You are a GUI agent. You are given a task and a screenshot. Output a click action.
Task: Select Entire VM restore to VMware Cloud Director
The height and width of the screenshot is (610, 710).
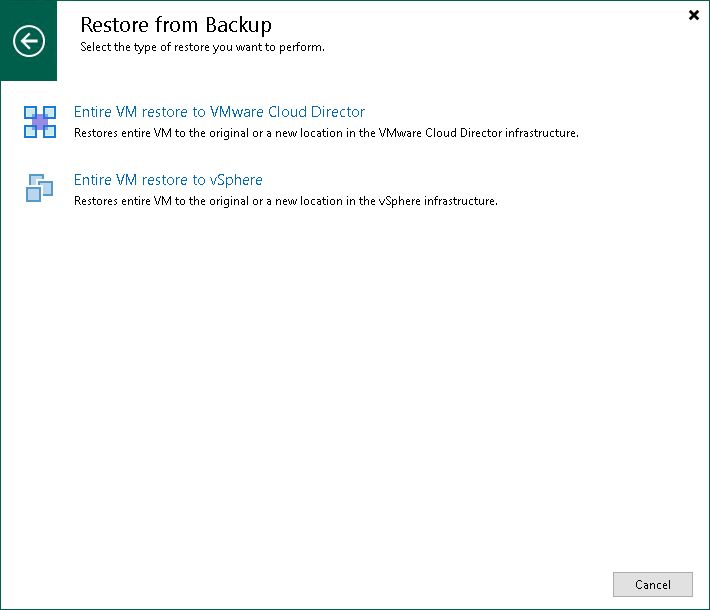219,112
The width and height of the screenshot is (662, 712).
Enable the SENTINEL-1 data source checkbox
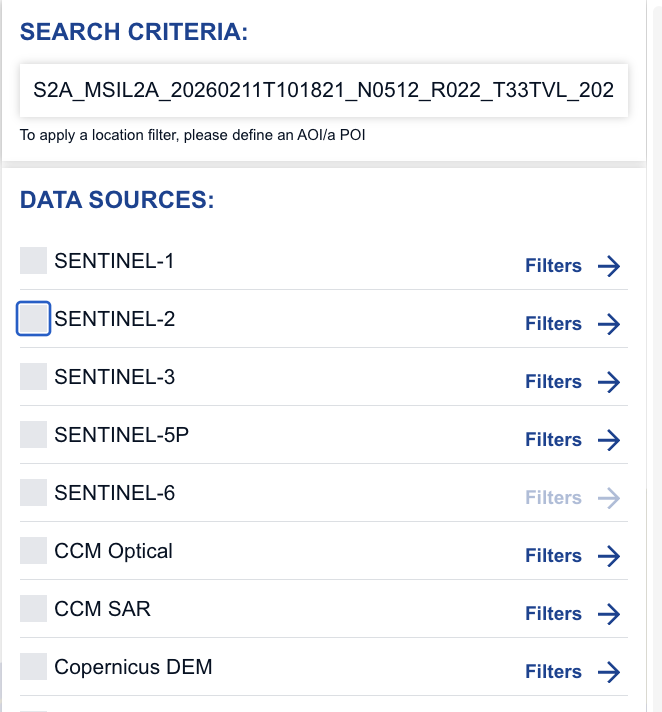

--

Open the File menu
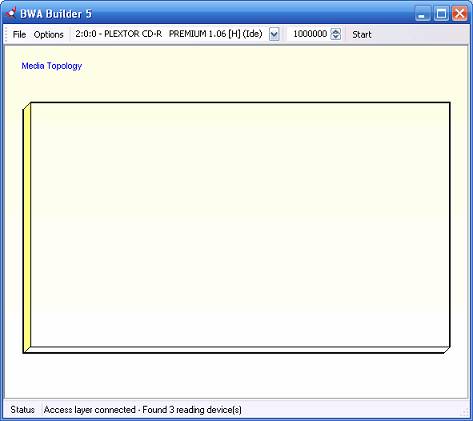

§ Exercise requirements
Look back over the records above. Reproduce exactly everything from the line with "The height and" down to the line with "Enable the SENTINEL-1 data source checkbox", inclusive, and leave the pictures out.

§ Your solution
The height and width of the screenshot is (610, 710).
219,112
The width and height of the screenshot is (662, 712).
Enable the SENTINEL-1 data source checkbox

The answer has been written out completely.